I don't claim to be anything more than a well read newbie brewer, but I understood that hot side aeration of the wort prior to fermentation was a bad thing.

"Fix (1999) belives that HSA (Hot Side Aeration) is the primary cause of staling in beer due to this careless aeration of the wort whilst it is still hot."

Some light reading can be found here.

My reading up on the subject leads me to believe that HSA pre-boil is okay as the O2 will probably be boiled off, but that HSA post boil whilst the wort is above 50 deg C is where there may be a problem.

Cheers
Andy
 
I just attach my silicone hose and clamp it to my Braumeister kettle tap and run the hosing right to the bottom cube to avoid splashing.

I often just sit the cube lid on top of the opening after giving it a spray of star san. No issues to date.
 
barls said:
Not opening the lid is your problem. Hot wort in to a closed space.. Not good nowhere for the air to go if you were to crack the lid enough you won't have a problem and since it's only going to be air escaping your chance of infection is almost nil through the lid.
Not closed shut, just sitting on top unscrewed...
 
Right my misunderstanding of what's written. Just go in through the lid and you will be right
 
Coming up six years that I've been AG brewing and no chilling and I have always just run the wort from the urn into the cube. After the first couple of seconds the near boiling wort is just running down through some foam covering the wort already in the cube and I can't see that it's going to pick up any oxygen on the way down - if hot side aeration was anything to worry about then tell that to the many breweries that used "coolships" before the advent of modern refrigeration, for example Pilsner Urquell until the brewery was rebuilt in the early 21st Century. And quite a few use coolships to this day, including the famous California Steam Beer.

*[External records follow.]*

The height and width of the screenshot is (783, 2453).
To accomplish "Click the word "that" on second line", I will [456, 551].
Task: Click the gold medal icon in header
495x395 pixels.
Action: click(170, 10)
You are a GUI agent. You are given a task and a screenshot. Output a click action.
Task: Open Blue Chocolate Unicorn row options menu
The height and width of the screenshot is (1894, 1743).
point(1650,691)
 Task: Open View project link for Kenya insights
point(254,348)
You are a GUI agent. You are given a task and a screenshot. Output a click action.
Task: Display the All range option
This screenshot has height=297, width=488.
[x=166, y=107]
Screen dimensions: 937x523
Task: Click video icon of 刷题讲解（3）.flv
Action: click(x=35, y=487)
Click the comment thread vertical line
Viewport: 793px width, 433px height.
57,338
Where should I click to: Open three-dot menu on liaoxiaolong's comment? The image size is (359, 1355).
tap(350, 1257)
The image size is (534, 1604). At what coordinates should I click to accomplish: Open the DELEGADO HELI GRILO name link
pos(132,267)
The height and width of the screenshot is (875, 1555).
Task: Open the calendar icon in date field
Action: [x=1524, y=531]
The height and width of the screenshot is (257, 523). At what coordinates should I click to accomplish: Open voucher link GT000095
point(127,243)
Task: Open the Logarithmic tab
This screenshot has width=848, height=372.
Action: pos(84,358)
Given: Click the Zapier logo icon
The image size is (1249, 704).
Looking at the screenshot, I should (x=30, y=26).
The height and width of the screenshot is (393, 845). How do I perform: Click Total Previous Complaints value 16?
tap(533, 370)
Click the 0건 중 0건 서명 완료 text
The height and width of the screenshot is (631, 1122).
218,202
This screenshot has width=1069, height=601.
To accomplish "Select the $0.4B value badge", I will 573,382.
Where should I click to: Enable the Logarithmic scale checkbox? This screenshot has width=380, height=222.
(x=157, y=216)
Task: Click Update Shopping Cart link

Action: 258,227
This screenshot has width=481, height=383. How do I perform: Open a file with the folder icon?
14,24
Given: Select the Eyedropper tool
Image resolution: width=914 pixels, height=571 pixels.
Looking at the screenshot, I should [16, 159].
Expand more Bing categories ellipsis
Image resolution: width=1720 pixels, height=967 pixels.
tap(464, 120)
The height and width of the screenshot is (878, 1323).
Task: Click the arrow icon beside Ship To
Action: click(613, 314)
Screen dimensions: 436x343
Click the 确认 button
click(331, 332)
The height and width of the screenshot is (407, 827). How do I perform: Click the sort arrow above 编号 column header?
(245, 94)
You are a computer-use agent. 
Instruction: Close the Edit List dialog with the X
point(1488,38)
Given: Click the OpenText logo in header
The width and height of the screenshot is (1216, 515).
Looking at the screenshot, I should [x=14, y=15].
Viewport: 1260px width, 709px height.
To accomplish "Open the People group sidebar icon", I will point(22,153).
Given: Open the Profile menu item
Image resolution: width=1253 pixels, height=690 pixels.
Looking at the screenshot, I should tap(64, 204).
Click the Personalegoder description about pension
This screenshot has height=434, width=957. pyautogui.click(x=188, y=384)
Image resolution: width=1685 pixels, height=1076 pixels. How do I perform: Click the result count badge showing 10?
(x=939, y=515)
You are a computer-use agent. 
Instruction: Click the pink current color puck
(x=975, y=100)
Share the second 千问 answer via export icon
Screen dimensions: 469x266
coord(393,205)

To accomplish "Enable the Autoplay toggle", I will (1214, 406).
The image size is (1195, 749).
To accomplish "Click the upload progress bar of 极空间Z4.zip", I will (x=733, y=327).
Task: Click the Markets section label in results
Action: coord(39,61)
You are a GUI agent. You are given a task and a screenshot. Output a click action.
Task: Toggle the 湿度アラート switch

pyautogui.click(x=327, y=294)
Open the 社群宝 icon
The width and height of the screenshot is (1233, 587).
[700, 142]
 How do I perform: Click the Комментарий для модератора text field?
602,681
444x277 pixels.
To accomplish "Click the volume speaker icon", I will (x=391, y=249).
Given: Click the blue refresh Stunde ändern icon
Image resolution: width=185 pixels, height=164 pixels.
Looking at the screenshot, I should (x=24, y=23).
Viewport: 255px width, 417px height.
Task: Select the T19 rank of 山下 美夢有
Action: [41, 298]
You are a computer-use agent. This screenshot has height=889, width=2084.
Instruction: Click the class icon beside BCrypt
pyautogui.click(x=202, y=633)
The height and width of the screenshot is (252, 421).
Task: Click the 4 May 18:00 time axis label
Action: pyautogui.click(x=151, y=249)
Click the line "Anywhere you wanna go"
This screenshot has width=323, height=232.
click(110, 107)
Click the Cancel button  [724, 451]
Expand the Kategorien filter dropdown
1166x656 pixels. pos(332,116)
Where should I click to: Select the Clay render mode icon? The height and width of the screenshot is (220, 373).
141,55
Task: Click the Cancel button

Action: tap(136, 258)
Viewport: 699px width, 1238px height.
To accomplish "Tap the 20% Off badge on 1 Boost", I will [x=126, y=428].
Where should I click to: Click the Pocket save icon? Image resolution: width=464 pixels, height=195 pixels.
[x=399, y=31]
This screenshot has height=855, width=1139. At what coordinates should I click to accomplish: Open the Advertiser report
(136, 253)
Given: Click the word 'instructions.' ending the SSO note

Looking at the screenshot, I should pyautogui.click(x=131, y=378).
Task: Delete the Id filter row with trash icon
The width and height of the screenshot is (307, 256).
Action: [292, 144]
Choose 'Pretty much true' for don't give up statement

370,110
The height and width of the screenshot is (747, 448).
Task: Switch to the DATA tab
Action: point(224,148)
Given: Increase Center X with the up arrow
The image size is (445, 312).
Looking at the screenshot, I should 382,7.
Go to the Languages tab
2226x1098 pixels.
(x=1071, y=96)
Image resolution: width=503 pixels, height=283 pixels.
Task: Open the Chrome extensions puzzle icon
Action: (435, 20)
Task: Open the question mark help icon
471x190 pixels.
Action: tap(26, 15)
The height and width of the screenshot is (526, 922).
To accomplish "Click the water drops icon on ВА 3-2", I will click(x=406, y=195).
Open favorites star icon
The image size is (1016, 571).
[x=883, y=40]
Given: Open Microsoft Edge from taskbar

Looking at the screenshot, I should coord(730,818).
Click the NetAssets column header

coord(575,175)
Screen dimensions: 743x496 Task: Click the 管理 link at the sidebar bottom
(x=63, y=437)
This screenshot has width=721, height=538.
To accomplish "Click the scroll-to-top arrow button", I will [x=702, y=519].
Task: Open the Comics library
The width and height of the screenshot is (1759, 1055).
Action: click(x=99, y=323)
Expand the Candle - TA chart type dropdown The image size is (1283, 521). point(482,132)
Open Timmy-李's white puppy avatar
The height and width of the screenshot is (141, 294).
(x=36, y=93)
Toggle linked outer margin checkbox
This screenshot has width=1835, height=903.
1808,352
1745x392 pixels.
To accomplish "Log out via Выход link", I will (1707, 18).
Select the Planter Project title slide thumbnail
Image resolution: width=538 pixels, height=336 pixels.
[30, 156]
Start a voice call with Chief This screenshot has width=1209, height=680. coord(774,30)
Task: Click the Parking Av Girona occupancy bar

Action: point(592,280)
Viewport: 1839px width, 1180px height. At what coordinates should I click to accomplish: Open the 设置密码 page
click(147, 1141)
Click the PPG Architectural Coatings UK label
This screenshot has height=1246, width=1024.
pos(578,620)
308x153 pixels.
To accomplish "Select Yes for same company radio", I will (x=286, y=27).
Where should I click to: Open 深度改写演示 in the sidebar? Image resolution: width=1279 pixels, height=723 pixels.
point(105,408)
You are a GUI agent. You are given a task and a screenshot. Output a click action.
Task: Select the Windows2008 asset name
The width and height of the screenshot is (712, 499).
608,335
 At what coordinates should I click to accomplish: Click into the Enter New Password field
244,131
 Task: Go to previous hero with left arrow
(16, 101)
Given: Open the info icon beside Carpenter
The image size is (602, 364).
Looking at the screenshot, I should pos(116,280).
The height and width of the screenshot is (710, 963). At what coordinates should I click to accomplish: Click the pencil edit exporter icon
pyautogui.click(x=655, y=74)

The boiling wort is flooded into a huge flat pan to be cooled, in this case by the cool winds from the Pacific, giving rise to clouds of steam.

steam_beer_2.jpg

I'd venture an opinion that HSA can indeed be a problem for megaswill that is carted around the planet and is often a year old before it's drunk, and indeed staling can be a problem especially down here at the arse end.

But for our home efforts where the beer is drunk comparatively young, I for one have never tried to minimise HSA.
 
I wouldn't bother connecting your transfer hose to the tap of your cube, as others have said, run the hose inside the cube.

I actually don't have a tap connected to the cube when transferring hot wort, I use the bung and connect the tap when I'm ready to transfer to fermenter.

HSA might not be an issue, but I would rather err on the side of caution and minimize any risk, so the less splashing, the less likelihood of HSA.